James Madison
Senior Member
To the contrary, what you’ve espoused does inhibit free will. A God creating an intervening causal act that physically prohibits or precludes some act by a person is not consistent with free will. This is tantamount to saying a person has the freedom to floor the car to go 180mph despite a governor pls ex on the car by the manufacturer that shuts it down at 100mph. The person doesn’t have the freedom to do 180mph in the car.
God cannot create people with free will and then, consistent with free will, build in your “safety” points that physically make it impossible for a person to freely do something.
If god can't give us freewill in a goodworld, then, by the same logic, he can't give us freewill in a badworld either.

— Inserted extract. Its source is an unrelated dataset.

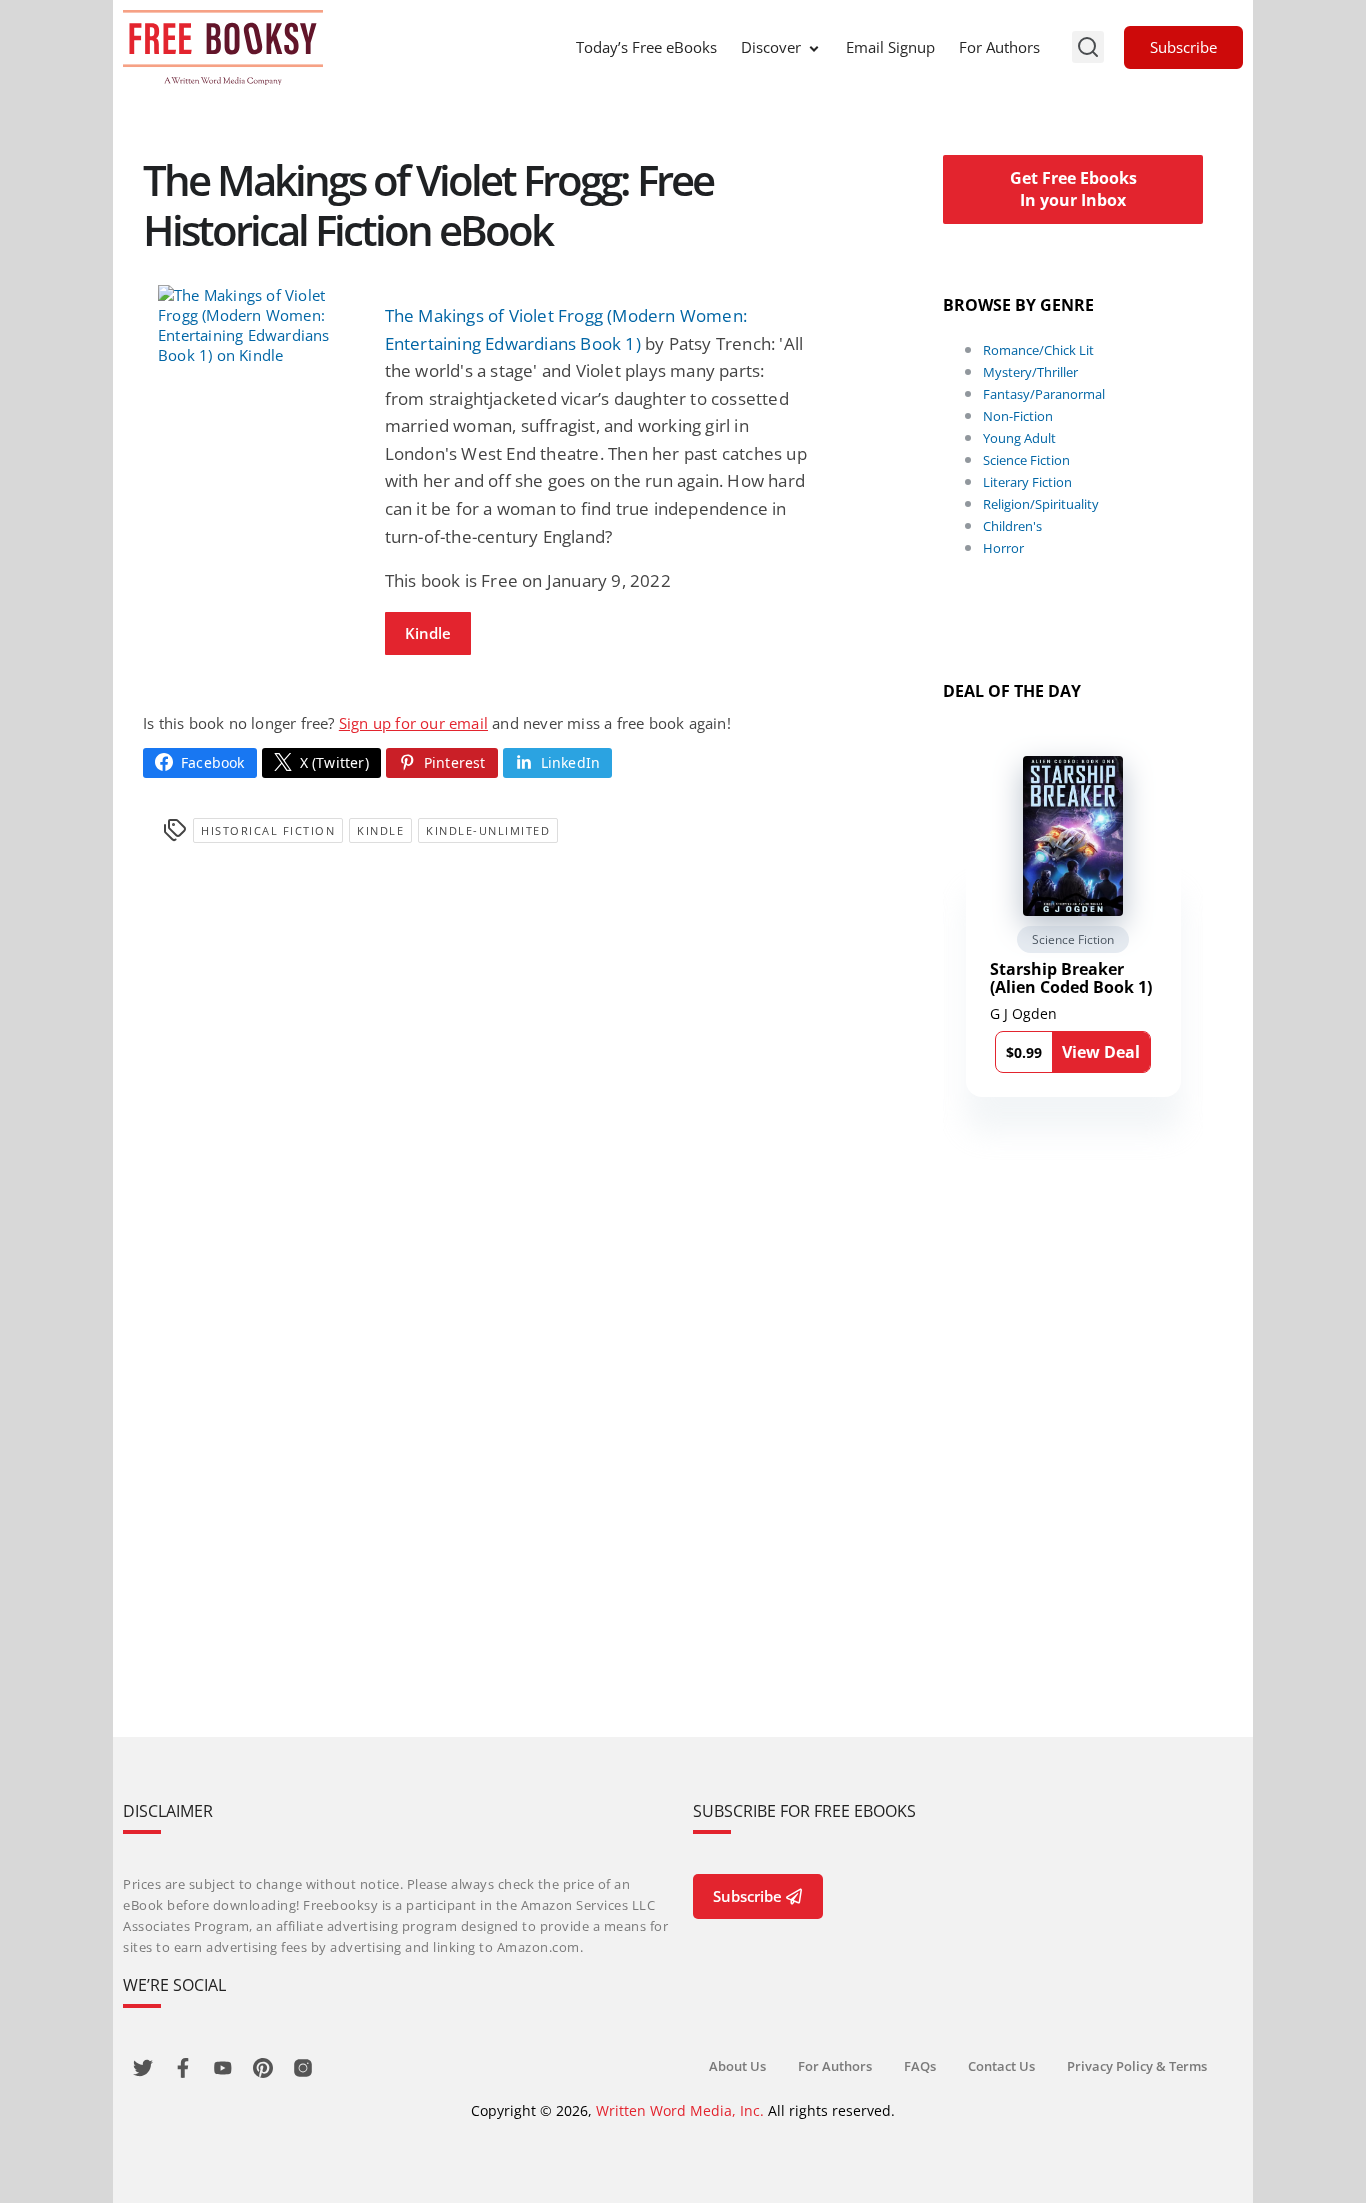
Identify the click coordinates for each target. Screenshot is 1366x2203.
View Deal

Before he created, he knew every choice that would be made, in this world and every other. If you don't count our choices as free in the worlds where we always choose good, then you can't -- for exactly the same reason -- count them as free in the worlds where we don't.
If you do consider our choices to be free in this world, then, to be logically consistent, you must consider them to be free in other worlds too.
There are possible worlds in which we have free will but do not sin. We always freely choose the good. God knew which worlds those are, and he could have chosen one of them.
Yes, there are possible worlds “in which we have free will but do not sin,” but those worlds cannot be actualized. It is possible it was not within God’s power to create a world containing righteousness but no evil.